= Your instructions =
After going through the data below, state how many lines contain "Viewport", and nothing else.

= Raw data =
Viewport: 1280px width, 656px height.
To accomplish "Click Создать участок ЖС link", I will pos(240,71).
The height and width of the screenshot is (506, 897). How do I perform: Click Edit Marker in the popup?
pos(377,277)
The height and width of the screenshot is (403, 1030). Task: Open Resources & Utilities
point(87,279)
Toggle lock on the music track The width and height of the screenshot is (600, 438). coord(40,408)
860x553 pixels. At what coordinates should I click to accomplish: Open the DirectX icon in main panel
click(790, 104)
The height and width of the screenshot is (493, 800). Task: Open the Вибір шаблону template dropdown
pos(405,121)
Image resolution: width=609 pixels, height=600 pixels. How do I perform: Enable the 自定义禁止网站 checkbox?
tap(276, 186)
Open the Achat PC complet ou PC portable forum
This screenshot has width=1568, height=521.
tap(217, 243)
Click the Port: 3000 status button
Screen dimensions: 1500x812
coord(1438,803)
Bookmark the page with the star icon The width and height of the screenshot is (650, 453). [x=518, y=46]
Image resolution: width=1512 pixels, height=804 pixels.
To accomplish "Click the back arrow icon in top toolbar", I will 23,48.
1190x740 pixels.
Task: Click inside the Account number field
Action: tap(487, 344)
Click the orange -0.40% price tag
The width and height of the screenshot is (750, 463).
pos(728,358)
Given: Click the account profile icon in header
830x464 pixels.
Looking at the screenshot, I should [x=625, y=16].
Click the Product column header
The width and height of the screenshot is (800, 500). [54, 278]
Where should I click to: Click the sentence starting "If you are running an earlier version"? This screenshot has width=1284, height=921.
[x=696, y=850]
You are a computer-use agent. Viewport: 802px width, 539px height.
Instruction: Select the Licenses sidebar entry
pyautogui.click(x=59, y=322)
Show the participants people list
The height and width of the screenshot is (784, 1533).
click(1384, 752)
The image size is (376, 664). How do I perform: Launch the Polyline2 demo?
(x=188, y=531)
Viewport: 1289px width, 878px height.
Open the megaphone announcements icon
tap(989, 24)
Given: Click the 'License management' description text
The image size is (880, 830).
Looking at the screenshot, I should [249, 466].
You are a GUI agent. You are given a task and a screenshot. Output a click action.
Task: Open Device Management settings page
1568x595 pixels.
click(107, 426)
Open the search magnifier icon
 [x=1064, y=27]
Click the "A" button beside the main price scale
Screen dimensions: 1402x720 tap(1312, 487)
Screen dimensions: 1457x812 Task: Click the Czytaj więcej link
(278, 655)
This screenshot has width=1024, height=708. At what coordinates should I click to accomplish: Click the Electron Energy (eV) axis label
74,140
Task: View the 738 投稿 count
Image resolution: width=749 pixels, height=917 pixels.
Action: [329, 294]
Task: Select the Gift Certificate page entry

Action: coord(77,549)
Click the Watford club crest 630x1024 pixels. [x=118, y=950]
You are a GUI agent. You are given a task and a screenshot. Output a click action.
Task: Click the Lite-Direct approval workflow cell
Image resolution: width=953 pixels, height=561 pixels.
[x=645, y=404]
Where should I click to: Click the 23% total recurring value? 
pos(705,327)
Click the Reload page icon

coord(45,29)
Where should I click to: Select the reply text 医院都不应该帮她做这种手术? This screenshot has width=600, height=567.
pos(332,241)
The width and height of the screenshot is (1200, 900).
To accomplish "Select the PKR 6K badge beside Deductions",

= Result for this exercise =
3